> **Problem requirements**: Please repeat the lines below exactly. Begin with the line containing "Task: Open the Summary toolbar icon" and go on through the line containing "The width and".

Exercise inputs section start

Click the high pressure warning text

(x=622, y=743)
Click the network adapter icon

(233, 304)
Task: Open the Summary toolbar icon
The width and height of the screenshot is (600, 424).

Exercise inputs section end
Exercise inputs section start

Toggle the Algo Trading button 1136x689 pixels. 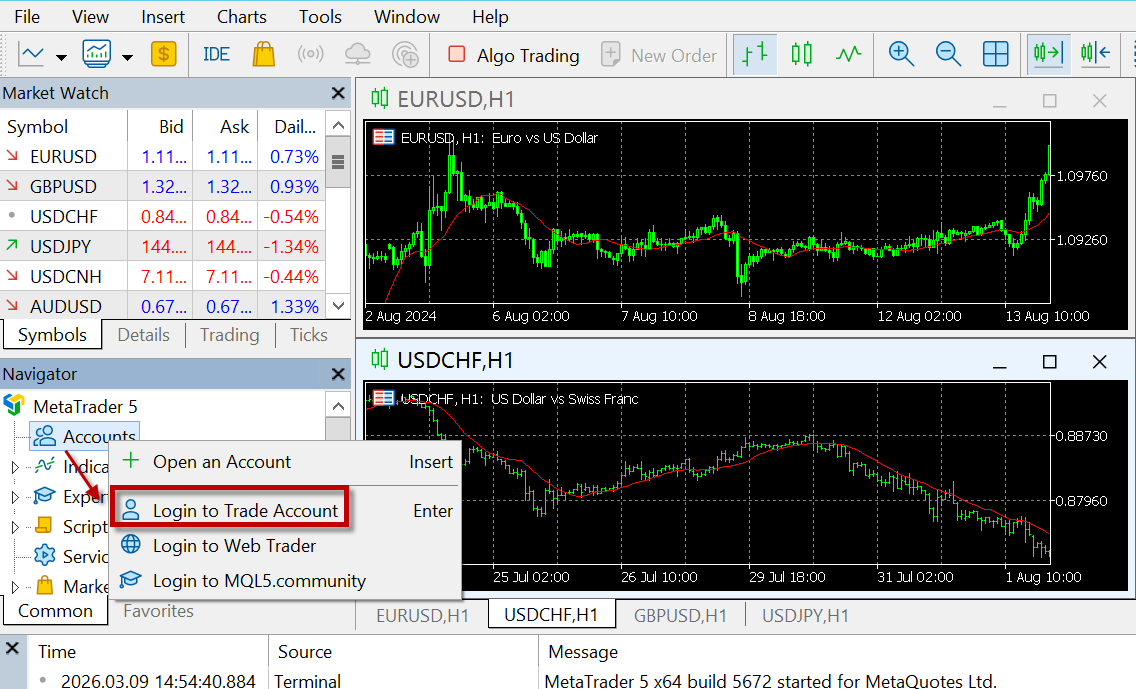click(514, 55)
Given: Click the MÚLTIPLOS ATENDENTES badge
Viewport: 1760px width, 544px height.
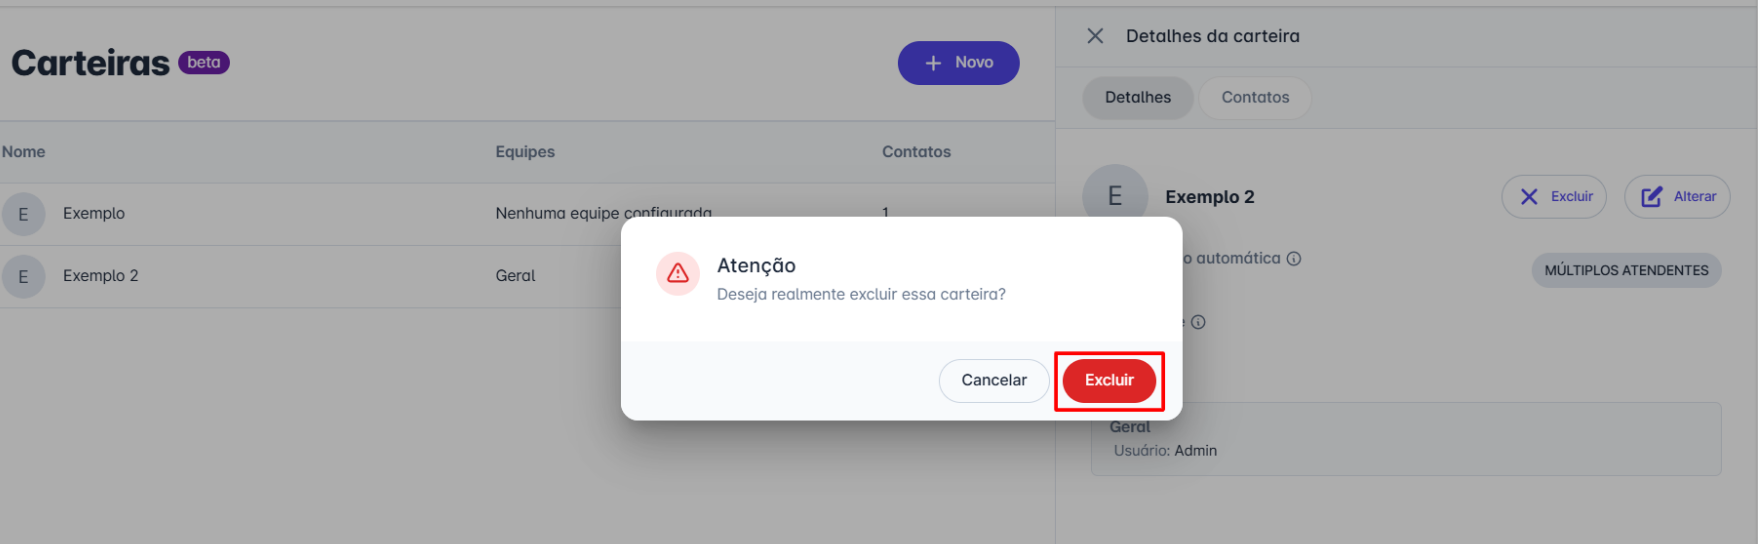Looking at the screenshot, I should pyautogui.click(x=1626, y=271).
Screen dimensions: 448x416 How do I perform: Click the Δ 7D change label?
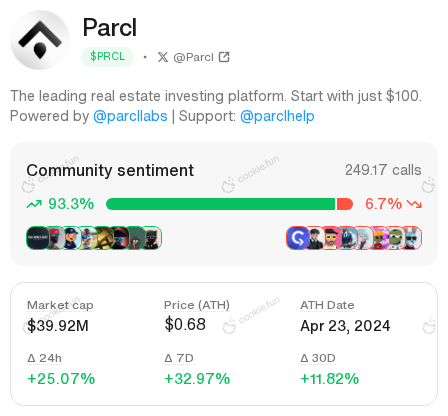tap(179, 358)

Exercise inputs section end

> **Result of the exercise**:
Task: Open the Summary toolbar icon
The width and height of the screenshot is (600, 424).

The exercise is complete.